The order of imports does not matter.
Import paths are resolved relative to the directory of the module containing the use
statement.
Builtin modules[yo.module.builtin]
The /stdlib
directory contains several builtin modules. These can be imported by prefixing the import name with a colon.
Example: Importing a builtin module
use ":std/core";
Builtin modules are bundled with the compiler, meaning that the actual /stdlib
files need not be present.
However, the -stdlib-root
flag can be used to specify the base directory all imports with a path prefixed by :
will be resolved to.
Type System[yo.types]
Yo's type system supports both nominal and structural types:
Nominal | Structural |
---|---|
builtin types | pointer types |
struct types | reference types |
variant types | tuple types |
function types |
Note
Nominal types can be template declarations, in which case they must be instantiated via an explicit template argument list.
Syntax
Type = NominalType | PointerType | ReferenceType | TupleType | FunctionType
NominalType = ident [ TmplArgs ]
PointerType = '*' Type
ReferenceType = '&' Type
TupleType = '(' L(Type) ')'
FunctionType = TupleType '->' Type
Builtin types[yo.types.builtin]
The following types are defined as builtins at language-level:
Typename | Size (bytes) | Description | Values |
---|---|---|---|
void |
0 | the empty type | n/a |
u{N} |
N/8 | unsigned integer type | 0 ... 2^N-1 |
i{N} |
N/8 | signed integer type | -2^(N-1) ... 2^(N-1)-1 |
bool |
1 | the boolean type | true , false |
f32 |
4 | 32-bit floating-point type | see wikipedia |
f64 |
8 | 64-bit floating-point type | see wikipedia |
Numeric types[yo.types.numeric]
All numeric types are implemented as builtins:
-
Integral types:
- the
bool
type - the signed integer types:
i8
,i16
,i32
,i64
- the unsigned integer types:
u8
,u16
,u32
,u64
- the
-
Floating-point types:
f32
: an IEEE-754 binary32 floating-point valuef64
: an IEEE-754 binary64 floating-point value
Pointer types[yo.types.ptr]
A pointer *T
that points to an object of type T
represents the memory address of that object.
Pointers are not guaranteed to point to valid objects.
For a pointer *T
, the type T
cannot be empty. (ie, sizeof<T>() == 0
.)
Consequently, Yo does not support C-style "void-pointers". Use *i8
("pointer to a byte") instead.
Reference types[yo.types.ref]
A reference can be thought of as an alias to an object.
See the lvalue references section for more info.
Struct types[yo.types.struct]
A struct is a nominal composite type with named members.
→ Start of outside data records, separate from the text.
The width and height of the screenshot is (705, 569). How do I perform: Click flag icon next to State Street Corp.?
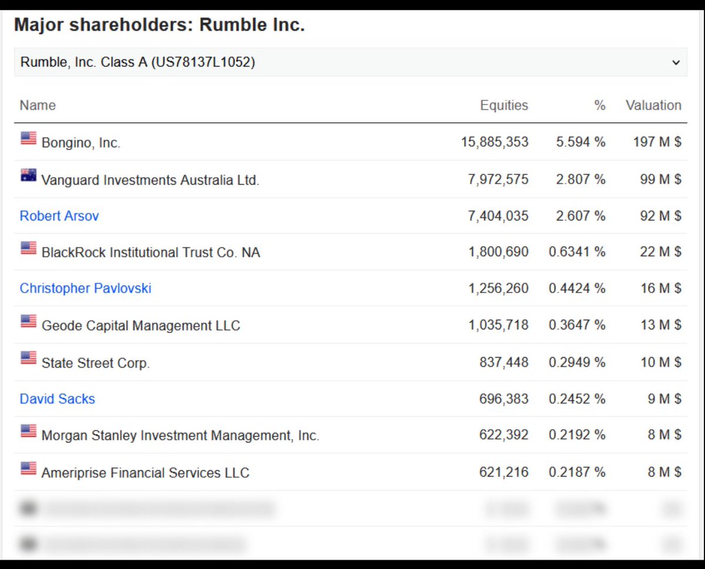[28, 358]
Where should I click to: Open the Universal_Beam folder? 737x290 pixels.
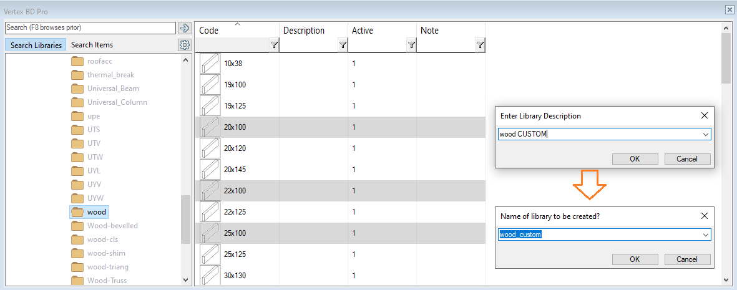pyautogui.click(x=113, y=89)
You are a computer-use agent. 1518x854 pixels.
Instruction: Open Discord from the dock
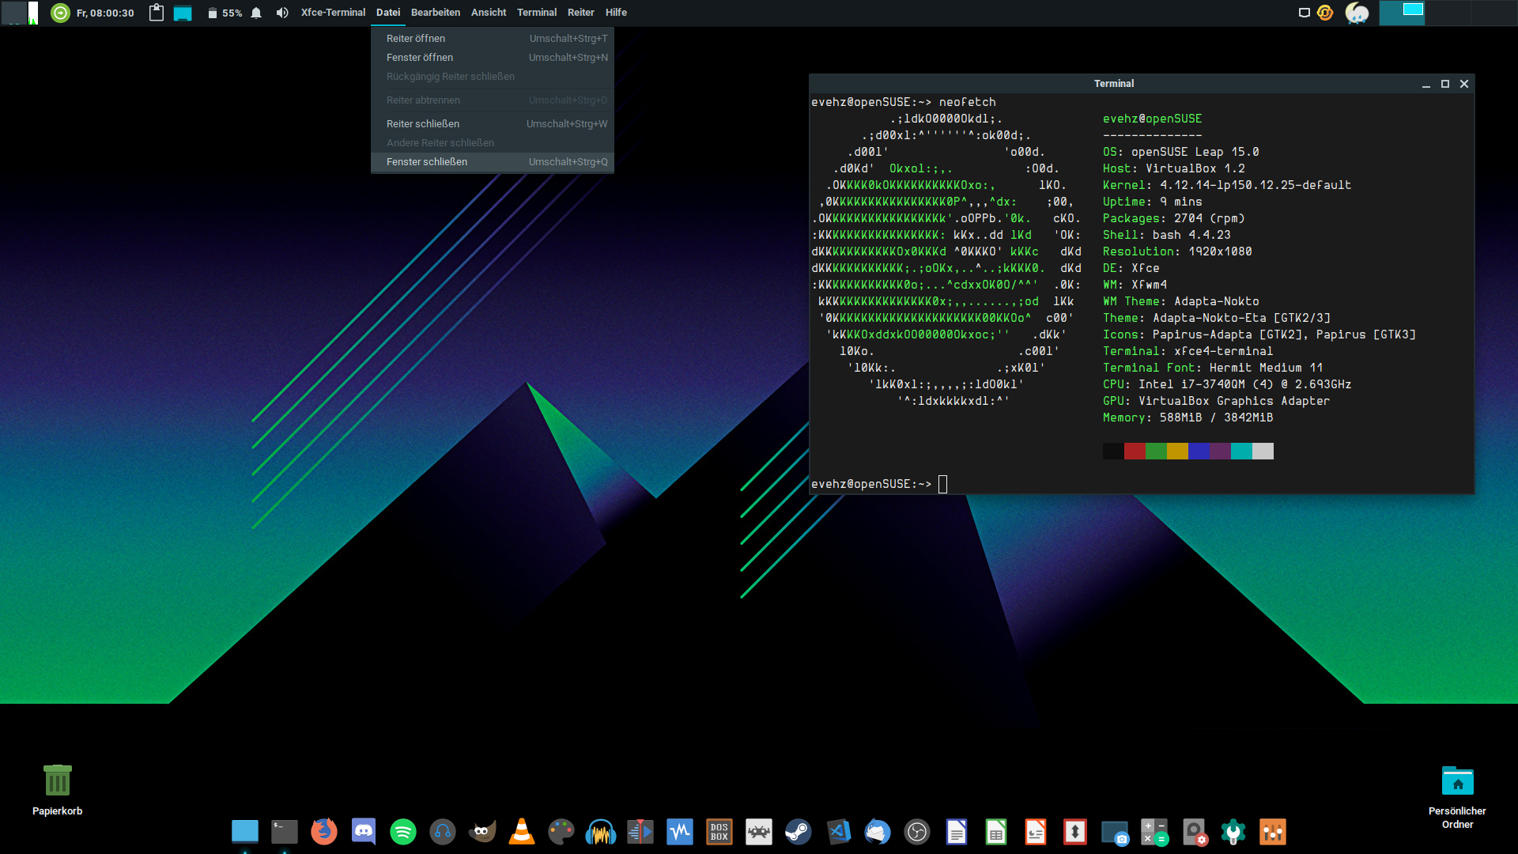(364, 832)
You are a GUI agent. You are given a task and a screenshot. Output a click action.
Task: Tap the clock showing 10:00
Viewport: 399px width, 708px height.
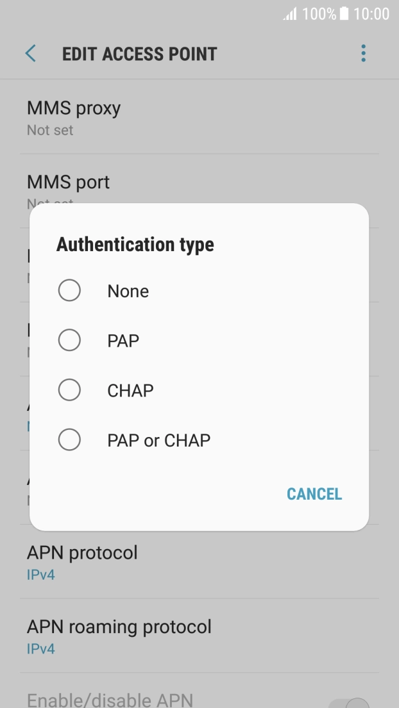[371, 14]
Structs can be template declarations.
See the structs section for more info.
Tuple types[yo.types.tuple]
Tuples are composite types with unnamed members.
Function types[yo.types.fn]
A function type represents all functions with the same parameter- and result types.
Variant types[yo.types.variant]
todo
decltype[yo.types.decltype]
The decltype
construct can be used in all places where the compiler would expect a type expression.
It takes a single argument (an expression) and yields the type that expression would evaluate to.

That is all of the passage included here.